Not knowing you but I have to ask hasn't there ever been a moment or twice in your life you looked up and even shook your fists and cried out why? Why me, why this or that? Now being honest here with yourself if you ever have than perhaps there is a small sliver of your soul that suspects maybe there is a God, and if that is so why not take a leap of faith and ask him to come into your life just as you ae right here and now, to accept you with all your doubts and skepticism. You might be surprised in time what might happen. Just a thought, but lets not start debating it here and in doing so hijack the thread.
I agree with joanne.
stewart, while I respect your views (and Dennis' views), I do not share them. Not everyone believes in a god at all, and of those who do, not everyone believes in the Judeo-Christian version of god. I cannot ask god to give me comfort, peace, or strength, for a few reasons. Firstly, because I do not believe that any god exists. Secondly, if a god does exist, it allowed my husband to die at age 40, one week after our wedding; if it had the power to prevent that and chose not to, then clearly it does not care about me, nor about my husband. If a god exists, and if it has the power to give me comfort, peace, and strength, then it likely also had the ability to prevent my husband's death and allow him to live the many more years with me that we should have had. That god, if it exists, did not do this, proves to me that if it does exist, it is either cruel and allowed my husband to die (and therefore deserves and receives from me nothing but hatred), or it is powerless (and therefore essentially useless, in which case I do not actually consider it a god).
There is absolutely NO good purpose to my husband's death; his death has caused nothing but anguish to those who love him, especially me. Even if, by some unlikely chance, some small bit of good came about as the result of his death, it would not be worth it. It would never be worth it.
You believe that there is a god who "uses all things for good purpose", and you say that in your experience that has always held true. Ok, that is your experience, but it is not everyone's experience. It is certainly not mine.
Quite honestly, if there is a god, I do not care in the least what it wants. If it exists, it has betrayed me, and it is my enemy.

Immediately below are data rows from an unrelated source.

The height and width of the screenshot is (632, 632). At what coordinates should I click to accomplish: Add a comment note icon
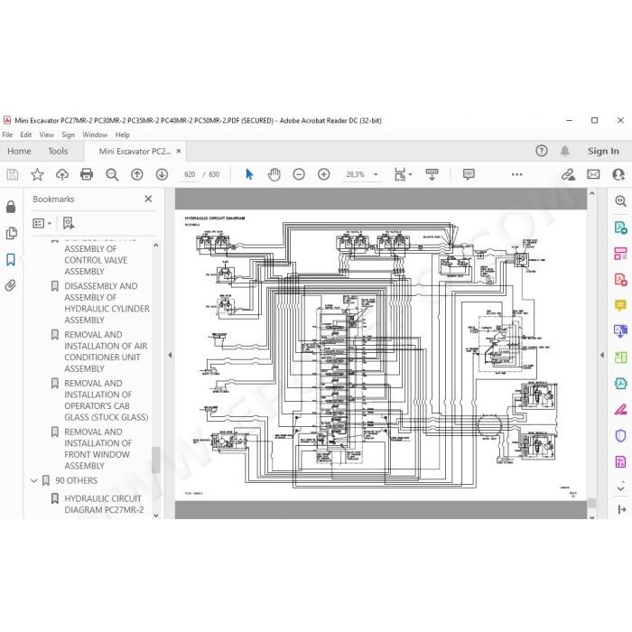coord(469,174)
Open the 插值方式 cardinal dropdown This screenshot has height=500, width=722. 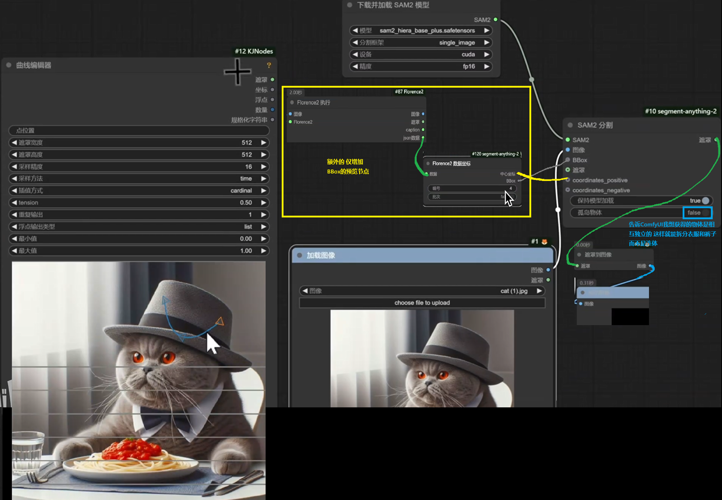(x=139, y=191)
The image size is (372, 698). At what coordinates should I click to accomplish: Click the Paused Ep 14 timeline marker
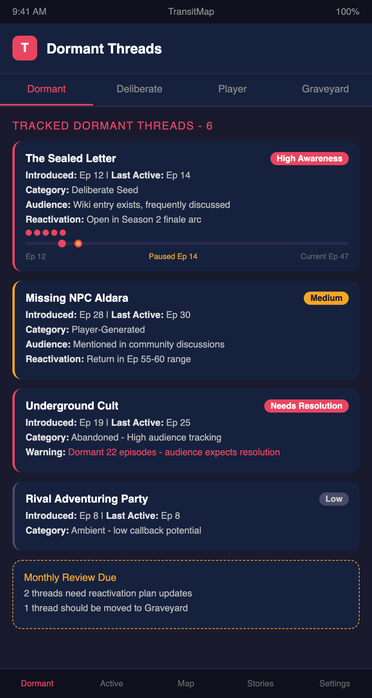(x=78, y=244)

Stewart, I respect your beliefs, I really do , but if God does exsits, how can you say he does not cause suffering, I'd love you to tell that to my 10 year old daughter, whos suffering at the loss of her dad, to hear her sobbing nightly, constantly asking me if she can have her daddy back, and why did he have to go, He was a good man, he didn't deserve to die, he didn't have a bad bone in his body, his death was not a consequence of the world we live in, it was a cruel , needless act, and if it was an act of god, then I'm sorry but he really is horrid, I look at my children everyday and see the pain in their eyes,what possible good can ever come of their suffering.